Re: [PATCH 2/2] lib/string.c: Optimize memchr()

From: Andy Shevchenko
Date: Tue Jul 12 2022 - 11:15:58 EST


On Tue, Jul 12, 2022 at 4:58 PM Yu-Jen Chang <arthurchang09@xxxxxxxxx> wrote:
> Andrey Semashev <andrey.semashev@xxxxxxxxx> 於 2022年7月11日 週一 晚上11:00寫道:
> > On 7/11/22 17:52, Yu-Jen Chang wrote:
> > > Andrey Semashev <andrey.semashev@xxxxxxxxx> 於 2022年7月11日 週一 凌晨4:01寫道:
> > >> On 7/10/22 17:28, Yu-Jen Chang wrote:

...

> > >>> + for (; p <= end - 8; p += 8) {
> > >>> + val = *(u64 *)p ^ mask;
> > >>
> > >> What if p is not aligned to 8 (or 4 on 32-bit targets) bytes? Not all
> > >> targets support (efficient) unaligned loads, do they?
> > >
> > > I think it works if p is not aligned to 8 or 4 bytes.
> > >
> > > Let's say the string is 10 bytes. The for loop here will search the first
> > > 8 bytes. If the target character is in the last 2 bytes, the second for
> > > loop will find it. It also work like this on 32-bit machine.
> >
> > I think you're missing the point. Loads at unaligned addresses may not
> > be allowed by hardware using conventional load instructions or may be
> > inefficient. Given that this memchr implementation is used as a fallback
> > when no hardware-specific version is available, you should be
> > conservative wrt. hardware capabilities and behavior. You should
> > probably have a pre-alignment loop.
>
> Got it. I add pre-alignment loop. It aligns the address to 8 or 4bytes.

Still far from what can be accepted. Have you had a chance to read how
strscpy() is implemented? Do you understand why it's done that way?

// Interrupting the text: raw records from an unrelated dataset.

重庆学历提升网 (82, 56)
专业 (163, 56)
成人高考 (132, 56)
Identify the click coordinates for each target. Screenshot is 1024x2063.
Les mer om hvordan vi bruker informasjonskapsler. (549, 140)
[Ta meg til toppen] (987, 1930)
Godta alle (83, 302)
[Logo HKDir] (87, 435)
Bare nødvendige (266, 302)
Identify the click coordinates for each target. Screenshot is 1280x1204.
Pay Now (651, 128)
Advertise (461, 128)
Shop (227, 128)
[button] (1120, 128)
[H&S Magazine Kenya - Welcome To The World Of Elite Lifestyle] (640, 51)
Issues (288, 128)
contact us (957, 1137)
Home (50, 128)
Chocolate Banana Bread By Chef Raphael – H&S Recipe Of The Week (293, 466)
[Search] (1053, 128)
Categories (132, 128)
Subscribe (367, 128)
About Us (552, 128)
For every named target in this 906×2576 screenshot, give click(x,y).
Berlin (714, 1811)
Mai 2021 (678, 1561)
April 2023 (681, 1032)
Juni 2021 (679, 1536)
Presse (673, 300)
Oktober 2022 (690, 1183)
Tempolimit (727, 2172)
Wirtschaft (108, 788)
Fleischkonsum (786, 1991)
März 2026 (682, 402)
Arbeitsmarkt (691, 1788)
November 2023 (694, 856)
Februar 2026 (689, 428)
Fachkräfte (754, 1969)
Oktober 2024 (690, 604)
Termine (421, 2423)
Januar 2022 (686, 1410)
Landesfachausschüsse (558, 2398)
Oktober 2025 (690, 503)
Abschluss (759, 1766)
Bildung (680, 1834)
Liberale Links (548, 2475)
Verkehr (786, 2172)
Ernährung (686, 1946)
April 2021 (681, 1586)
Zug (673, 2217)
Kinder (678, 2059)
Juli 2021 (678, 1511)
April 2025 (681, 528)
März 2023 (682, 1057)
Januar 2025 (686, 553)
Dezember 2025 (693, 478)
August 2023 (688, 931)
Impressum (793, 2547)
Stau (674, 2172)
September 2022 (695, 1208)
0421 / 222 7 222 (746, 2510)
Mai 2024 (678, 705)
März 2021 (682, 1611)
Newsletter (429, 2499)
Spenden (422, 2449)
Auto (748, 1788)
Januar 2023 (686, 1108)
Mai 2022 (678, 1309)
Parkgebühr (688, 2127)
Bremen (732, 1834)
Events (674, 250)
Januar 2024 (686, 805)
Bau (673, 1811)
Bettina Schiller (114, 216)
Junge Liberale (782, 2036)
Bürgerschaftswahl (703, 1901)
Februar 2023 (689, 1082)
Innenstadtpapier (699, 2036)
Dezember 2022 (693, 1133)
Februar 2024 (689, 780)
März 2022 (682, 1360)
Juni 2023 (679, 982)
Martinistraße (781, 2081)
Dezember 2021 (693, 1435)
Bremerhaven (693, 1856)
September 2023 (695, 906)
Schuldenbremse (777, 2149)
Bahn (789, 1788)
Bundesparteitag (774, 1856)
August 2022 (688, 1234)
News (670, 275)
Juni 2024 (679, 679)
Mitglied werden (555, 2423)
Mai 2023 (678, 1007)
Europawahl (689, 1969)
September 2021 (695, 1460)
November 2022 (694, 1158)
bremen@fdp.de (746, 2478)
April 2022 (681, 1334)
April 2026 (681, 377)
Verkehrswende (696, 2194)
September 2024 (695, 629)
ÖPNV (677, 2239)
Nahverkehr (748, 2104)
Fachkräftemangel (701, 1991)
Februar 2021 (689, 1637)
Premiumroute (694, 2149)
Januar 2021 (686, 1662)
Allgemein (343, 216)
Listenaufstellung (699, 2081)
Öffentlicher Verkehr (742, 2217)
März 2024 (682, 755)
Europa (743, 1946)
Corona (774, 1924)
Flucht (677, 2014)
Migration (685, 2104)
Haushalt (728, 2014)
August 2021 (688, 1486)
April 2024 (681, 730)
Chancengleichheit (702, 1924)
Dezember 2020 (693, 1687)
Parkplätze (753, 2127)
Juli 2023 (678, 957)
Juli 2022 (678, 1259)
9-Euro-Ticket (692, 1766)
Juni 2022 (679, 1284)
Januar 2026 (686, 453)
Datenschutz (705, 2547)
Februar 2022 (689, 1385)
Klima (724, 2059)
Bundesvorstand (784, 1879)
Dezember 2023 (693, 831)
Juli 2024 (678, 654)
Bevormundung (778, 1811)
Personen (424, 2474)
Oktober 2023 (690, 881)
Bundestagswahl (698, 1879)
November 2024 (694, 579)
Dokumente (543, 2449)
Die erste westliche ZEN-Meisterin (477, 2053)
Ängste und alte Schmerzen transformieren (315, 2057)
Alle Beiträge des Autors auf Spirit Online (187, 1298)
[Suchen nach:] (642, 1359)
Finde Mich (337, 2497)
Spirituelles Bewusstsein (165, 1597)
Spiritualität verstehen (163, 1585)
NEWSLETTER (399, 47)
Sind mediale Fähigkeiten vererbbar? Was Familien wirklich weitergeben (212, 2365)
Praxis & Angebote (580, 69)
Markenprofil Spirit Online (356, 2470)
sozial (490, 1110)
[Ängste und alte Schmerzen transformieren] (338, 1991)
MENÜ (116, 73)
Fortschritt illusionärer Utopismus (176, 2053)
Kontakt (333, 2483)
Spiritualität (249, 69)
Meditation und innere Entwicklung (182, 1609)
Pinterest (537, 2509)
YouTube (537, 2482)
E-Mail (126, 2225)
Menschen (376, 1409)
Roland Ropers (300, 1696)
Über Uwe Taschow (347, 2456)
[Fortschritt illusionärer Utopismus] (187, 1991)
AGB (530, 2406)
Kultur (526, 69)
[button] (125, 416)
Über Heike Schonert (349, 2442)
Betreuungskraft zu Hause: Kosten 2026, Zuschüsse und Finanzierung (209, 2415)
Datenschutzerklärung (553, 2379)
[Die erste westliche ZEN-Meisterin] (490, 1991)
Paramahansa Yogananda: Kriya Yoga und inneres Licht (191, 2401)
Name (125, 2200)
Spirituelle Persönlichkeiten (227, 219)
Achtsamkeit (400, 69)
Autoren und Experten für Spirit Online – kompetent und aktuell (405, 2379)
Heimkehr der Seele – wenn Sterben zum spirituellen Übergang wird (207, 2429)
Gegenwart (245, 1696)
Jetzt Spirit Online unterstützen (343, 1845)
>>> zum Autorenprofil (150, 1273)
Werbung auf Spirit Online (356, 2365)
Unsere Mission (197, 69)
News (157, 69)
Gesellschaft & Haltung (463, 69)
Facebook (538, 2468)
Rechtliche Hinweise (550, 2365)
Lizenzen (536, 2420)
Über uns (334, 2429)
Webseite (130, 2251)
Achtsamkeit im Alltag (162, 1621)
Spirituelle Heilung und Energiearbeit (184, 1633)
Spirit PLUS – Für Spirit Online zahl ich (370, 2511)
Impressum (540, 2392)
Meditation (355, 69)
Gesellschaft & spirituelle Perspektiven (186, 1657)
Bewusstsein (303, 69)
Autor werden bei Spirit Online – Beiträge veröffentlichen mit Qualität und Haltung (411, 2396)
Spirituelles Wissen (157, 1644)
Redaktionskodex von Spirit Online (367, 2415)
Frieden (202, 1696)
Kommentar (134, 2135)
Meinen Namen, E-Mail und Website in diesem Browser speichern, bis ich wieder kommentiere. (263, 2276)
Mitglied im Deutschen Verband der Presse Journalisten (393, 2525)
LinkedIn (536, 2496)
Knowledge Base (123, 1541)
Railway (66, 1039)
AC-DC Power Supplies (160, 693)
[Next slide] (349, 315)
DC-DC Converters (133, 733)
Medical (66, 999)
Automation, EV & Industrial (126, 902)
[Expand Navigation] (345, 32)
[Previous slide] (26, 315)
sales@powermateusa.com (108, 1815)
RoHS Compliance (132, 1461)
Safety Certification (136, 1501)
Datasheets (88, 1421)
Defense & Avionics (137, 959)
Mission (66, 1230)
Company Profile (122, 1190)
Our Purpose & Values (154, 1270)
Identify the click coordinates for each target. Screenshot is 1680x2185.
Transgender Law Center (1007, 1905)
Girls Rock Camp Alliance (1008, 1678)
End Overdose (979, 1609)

> void *memchr(const void *p, int c, size_t length)
> {
> u64 mask, val;
> const void *end = p + length;
> c &= 0xff;

> while ((long ) p & (sizeof(long) - 1)) {
> if (p >= end)
> return NULL;
> if (*(unsigned char *)p == c)
> return (void *) p;
> p++;
> }
> if (p <= end - 8) {
> mask = c;
> MEMCHR_MASK_GEN(mask);
>
> for (; p <= end - 8; p += 8) {

Why you decided that this code will be run explicitly on 64-bit arch?

> val = *(u64*)p ^ mask;
> if ((val + 0xfefefefefefefeffull)
> & (~val & 0x8080808080808080ull))
> break;
> }
> }
>
> for (; p < end; p++)
> if (*(unsigned char *)p == c)
> return (void *)p;
>
> return NULL;
> }

--
With Best Regards,
Andy Shevchenko